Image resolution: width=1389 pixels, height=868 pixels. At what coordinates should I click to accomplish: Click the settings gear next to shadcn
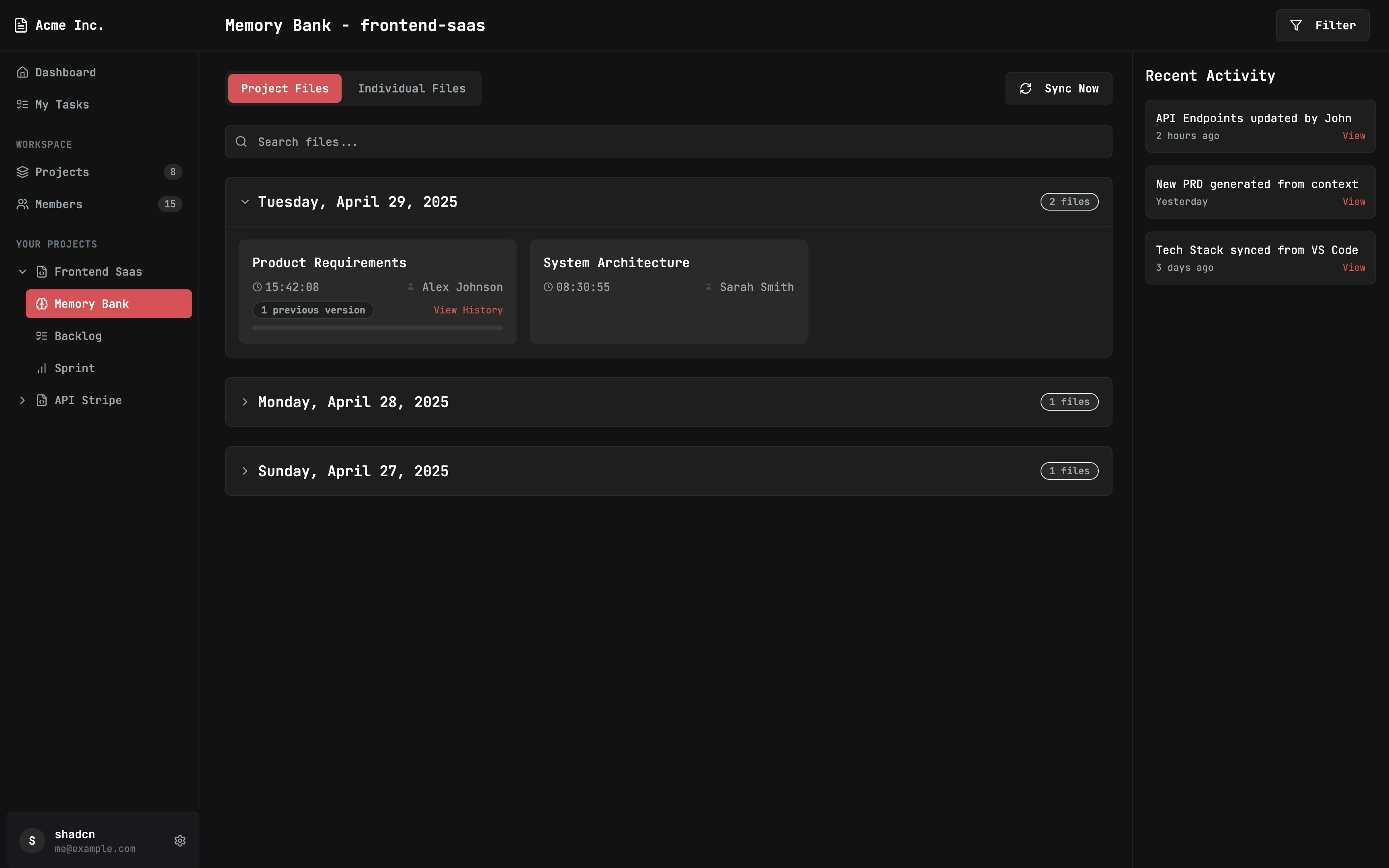coord(180,840)
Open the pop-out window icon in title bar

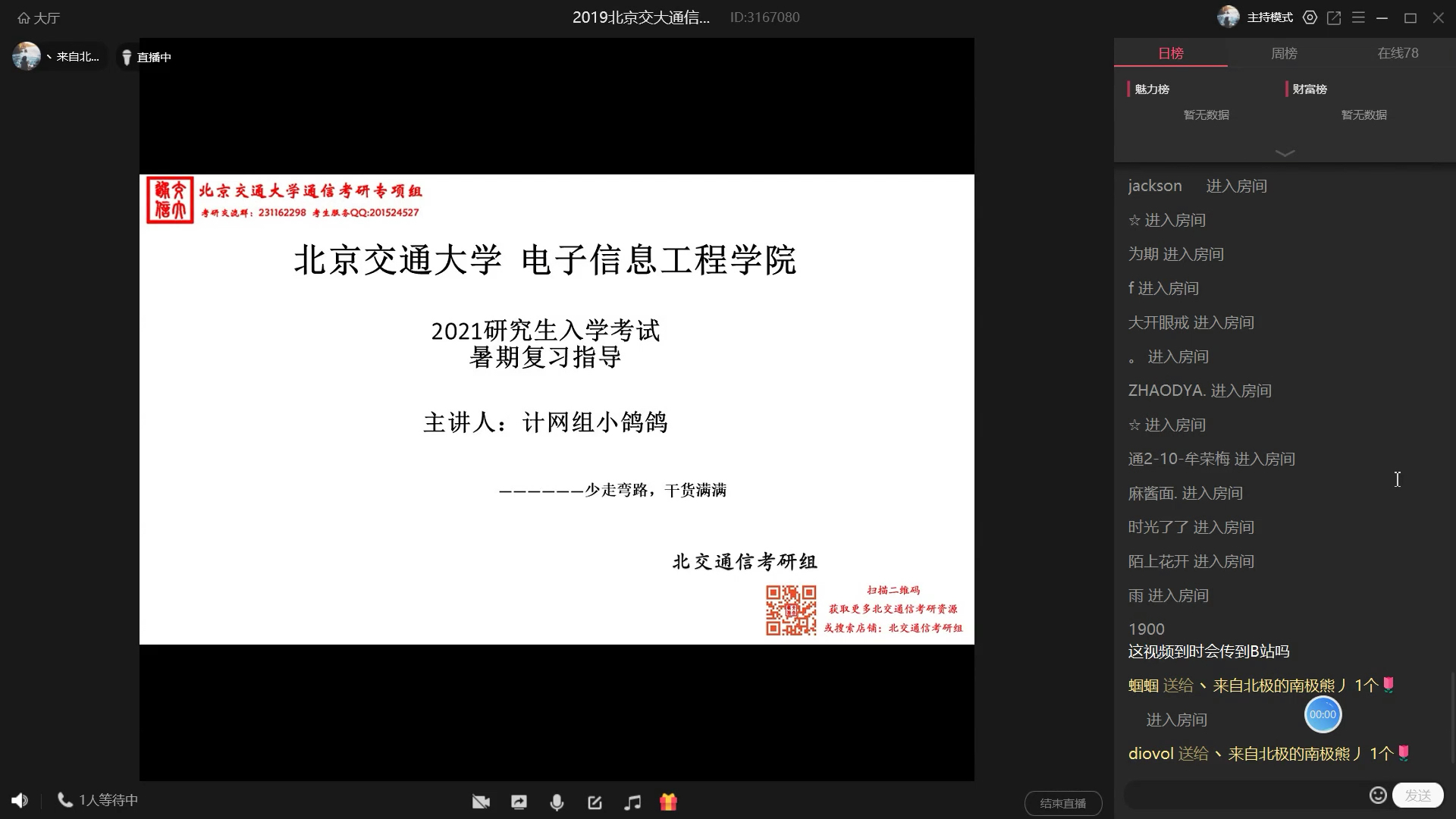(1335, 17)
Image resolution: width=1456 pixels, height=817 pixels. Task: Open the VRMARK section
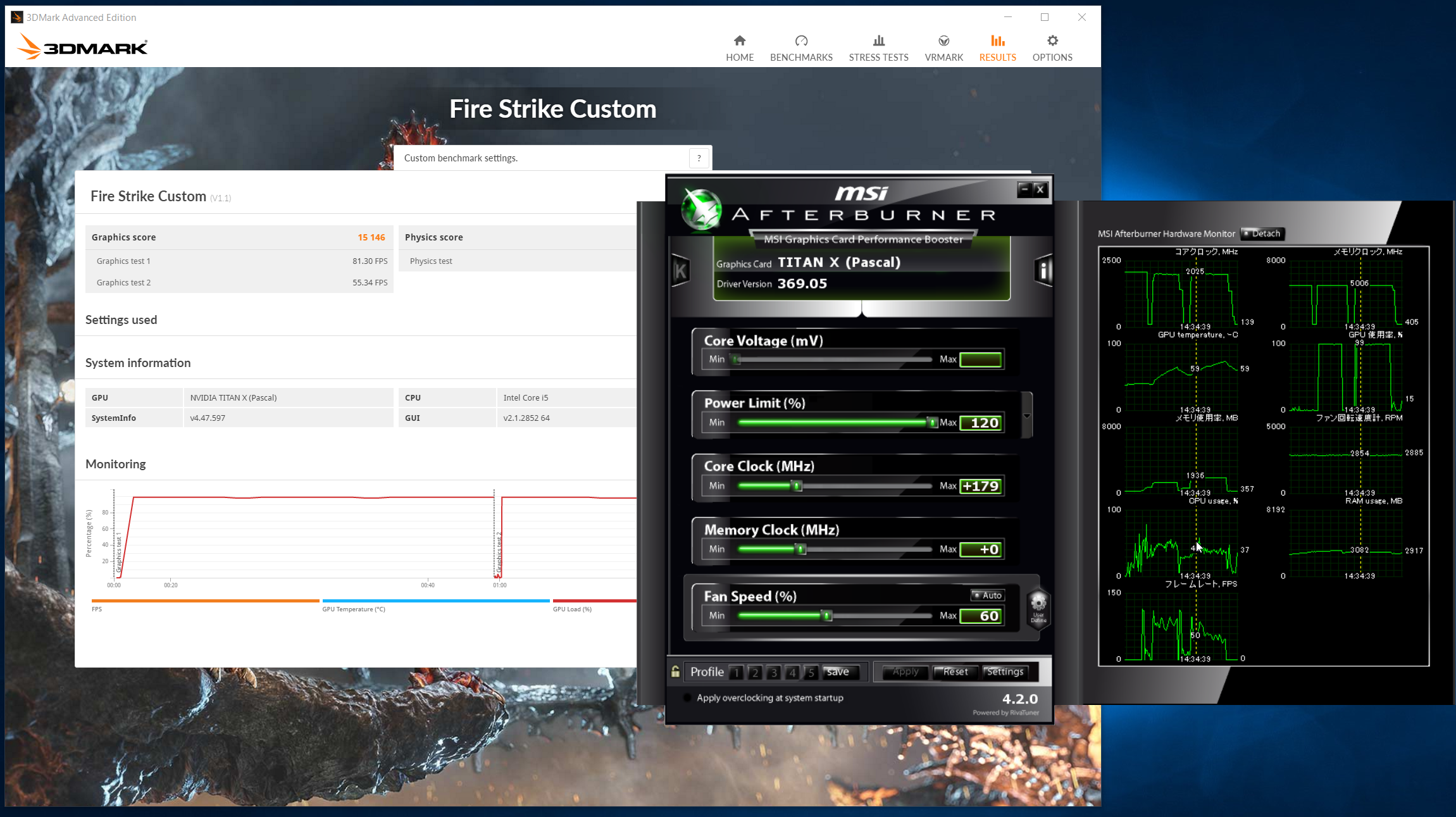point(943,48)
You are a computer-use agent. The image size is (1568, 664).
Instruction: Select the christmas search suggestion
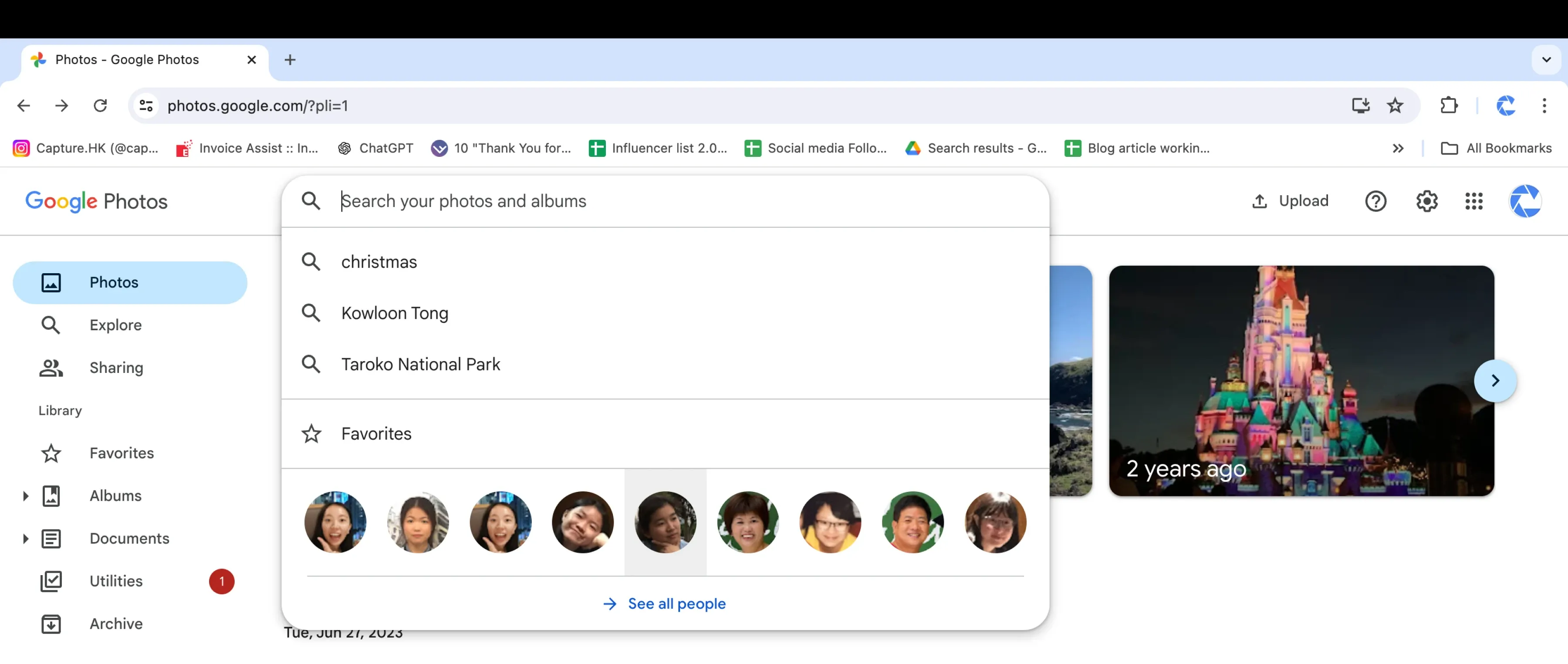click(x=378, y=262)
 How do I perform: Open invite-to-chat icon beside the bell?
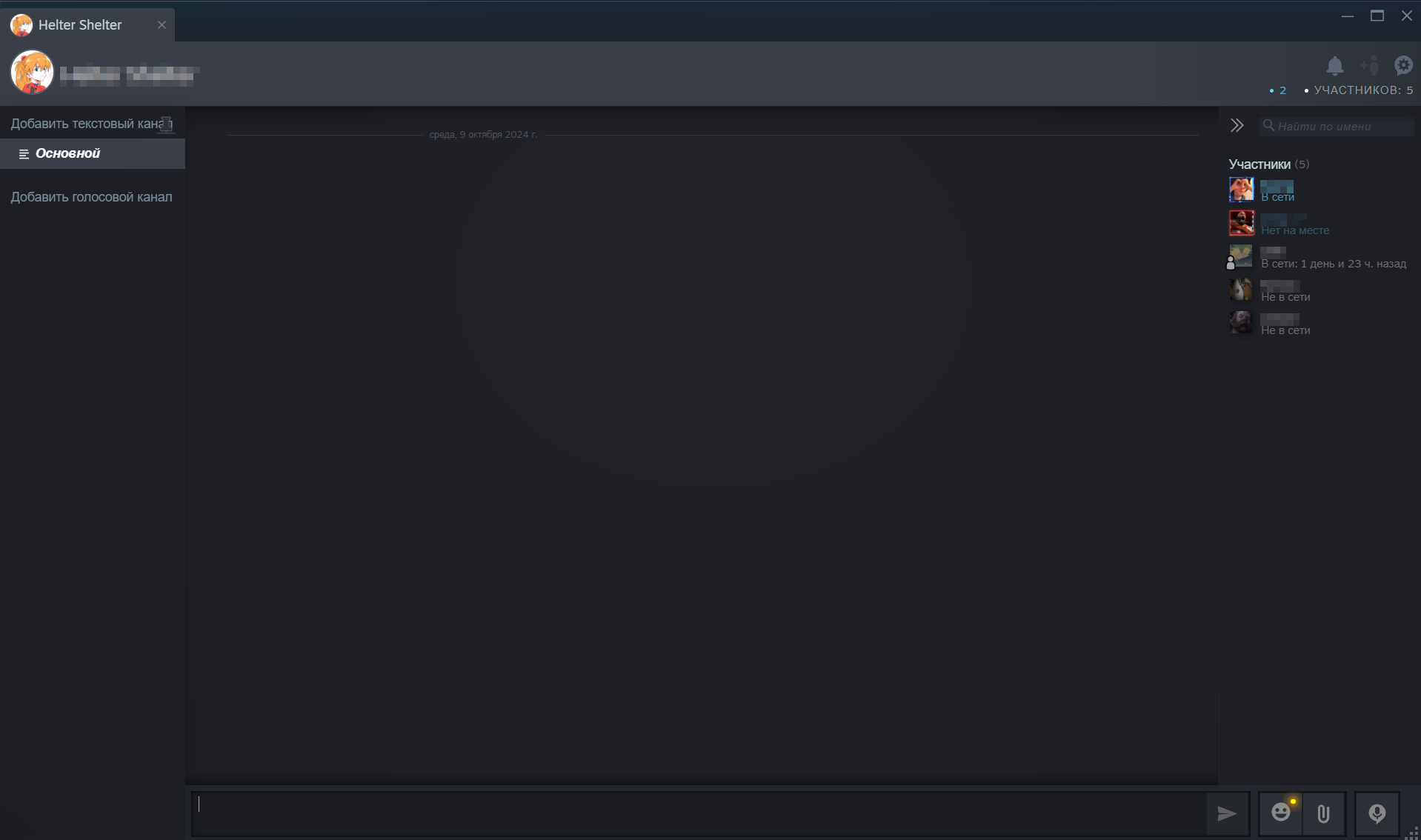tap(1370, 66)
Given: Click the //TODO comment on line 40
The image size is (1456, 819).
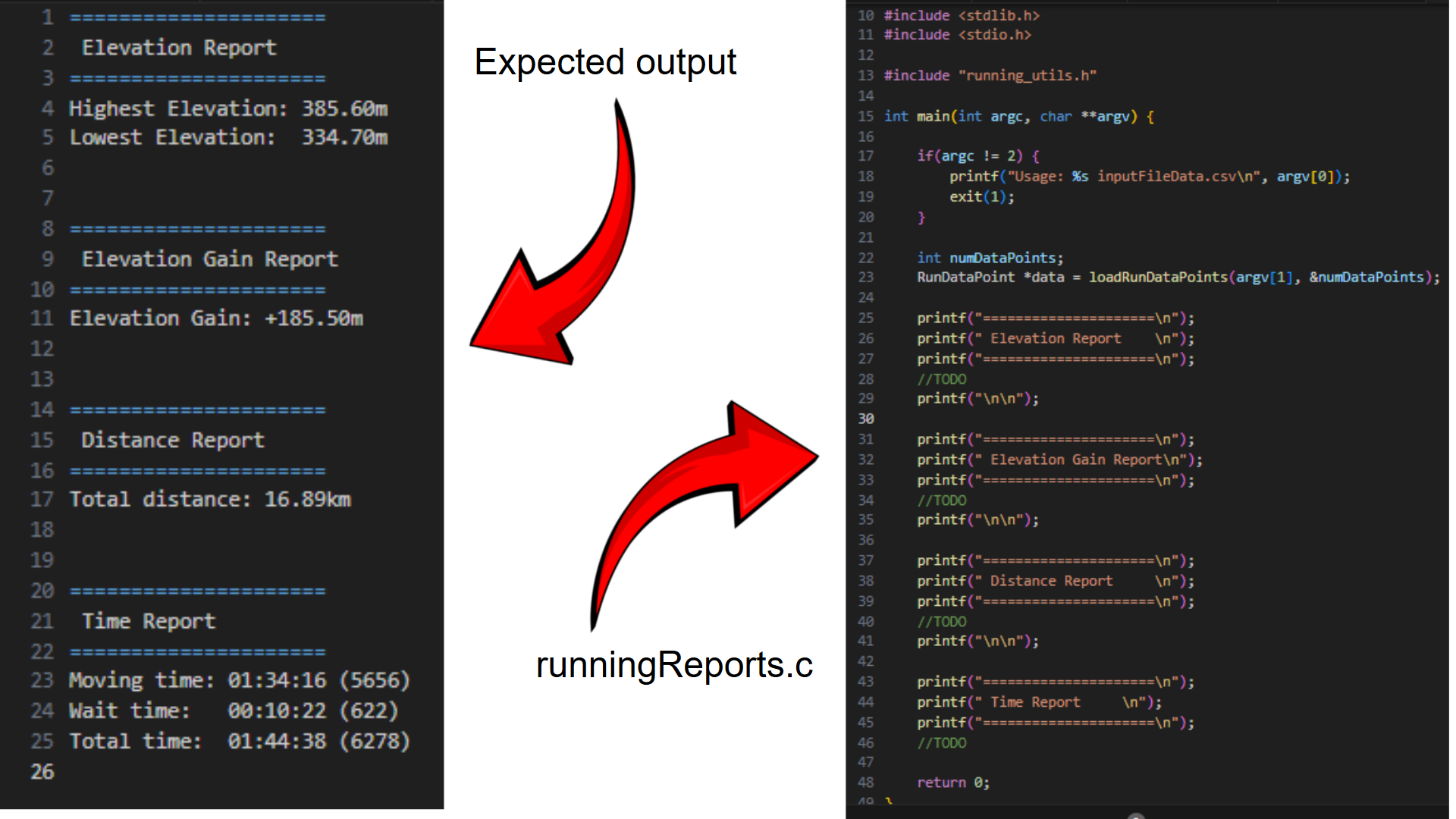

+--

**DIRECTIONS FOR THIS TASK**
The required output is the lines from the one containing "Open the pop-out window icon in title bar" through the end of the records above, reproduced exactly, with no pictures.

**ANSWER FOR THE TASK**
Open the pop-out window icon in title bar

(1335, 17)
Image resolution: width=1456 pixels, height=817 pixels. Task: Open the VRMARK section
point(943,48)
You are a computer-use agent. The image size is (1568, 664).
Instruction: Select the christmas search suggestion
click(x=378, y=262)
 How do I perform: Open invite-to-chat icon beside the bell?
tap(1370, 66)
Given: Click the //TODO comment on line 40
The image size is (1456, 819).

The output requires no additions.